## Task directions
Reproduce without alteration the lines from the line with "Given: Select Exclusion in the Path menu" up to and including the line with "(x=335, y=35)".

Records for finding displayed items
* * * * *

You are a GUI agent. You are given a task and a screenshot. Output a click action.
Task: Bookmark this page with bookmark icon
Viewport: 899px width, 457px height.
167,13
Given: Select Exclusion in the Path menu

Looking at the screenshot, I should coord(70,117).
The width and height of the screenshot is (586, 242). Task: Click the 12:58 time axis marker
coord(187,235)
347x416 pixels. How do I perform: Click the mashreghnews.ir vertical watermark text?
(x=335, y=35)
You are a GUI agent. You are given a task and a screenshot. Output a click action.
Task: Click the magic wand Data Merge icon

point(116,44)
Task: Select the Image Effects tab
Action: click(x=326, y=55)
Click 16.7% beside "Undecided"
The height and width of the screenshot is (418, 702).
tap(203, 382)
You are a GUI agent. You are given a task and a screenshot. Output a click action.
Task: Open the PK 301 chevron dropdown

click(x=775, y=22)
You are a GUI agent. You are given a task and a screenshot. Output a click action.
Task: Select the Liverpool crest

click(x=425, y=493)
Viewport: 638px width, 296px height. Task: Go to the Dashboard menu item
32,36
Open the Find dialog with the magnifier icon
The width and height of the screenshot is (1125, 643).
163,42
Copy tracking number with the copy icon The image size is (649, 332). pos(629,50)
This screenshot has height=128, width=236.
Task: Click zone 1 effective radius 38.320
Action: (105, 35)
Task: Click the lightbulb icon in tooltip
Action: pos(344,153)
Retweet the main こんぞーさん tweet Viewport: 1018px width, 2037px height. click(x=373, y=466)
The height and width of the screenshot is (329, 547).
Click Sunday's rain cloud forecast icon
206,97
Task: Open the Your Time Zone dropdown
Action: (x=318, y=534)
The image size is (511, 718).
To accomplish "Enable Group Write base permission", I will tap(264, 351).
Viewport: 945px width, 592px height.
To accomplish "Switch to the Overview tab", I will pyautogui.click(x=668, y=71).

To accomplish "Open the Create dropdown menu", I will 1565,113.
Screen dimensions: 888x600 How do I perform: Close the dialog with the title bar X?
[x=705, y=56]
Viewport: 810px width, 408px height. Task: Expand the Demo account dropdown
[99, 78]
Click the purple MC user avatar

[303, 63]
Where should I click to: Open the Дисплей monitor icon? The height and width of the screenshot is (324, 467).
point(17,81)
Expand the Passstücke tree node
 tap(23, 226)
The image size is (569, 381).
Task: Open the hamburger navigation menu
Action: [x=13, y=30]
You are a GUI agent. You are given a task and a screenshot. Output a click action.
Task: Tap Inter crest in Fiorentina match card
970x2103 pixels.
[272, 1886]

* * * * *

## Written solution
Given: Select Exclusion in the Path menu

Looking at the screenshot, I should coord(70,117).
The width and height of the screenshot is (586, 242). Task: Click the 12:58 time axis marker
coord(187,235)
347x416 pixels. How do I perform: Click the mashreghnews.ir vertical watermark text?
(x=335, y=35)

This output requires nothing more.